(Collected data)
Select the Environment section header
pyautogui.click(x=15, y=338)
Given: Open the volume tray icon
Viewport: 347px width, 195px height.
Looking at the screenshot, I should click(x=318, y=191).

= WORK TO COMPLETE =
Repeat all the records without altering a single word.

= EXERCISE RESULT =
Select the Environment section header
pyautogui.click(x=15, y=338)
Given: Open the volume tray icon
Viewport: 347px width, 195px height.
Looking at the screenshot, I should click(x=318, y=191).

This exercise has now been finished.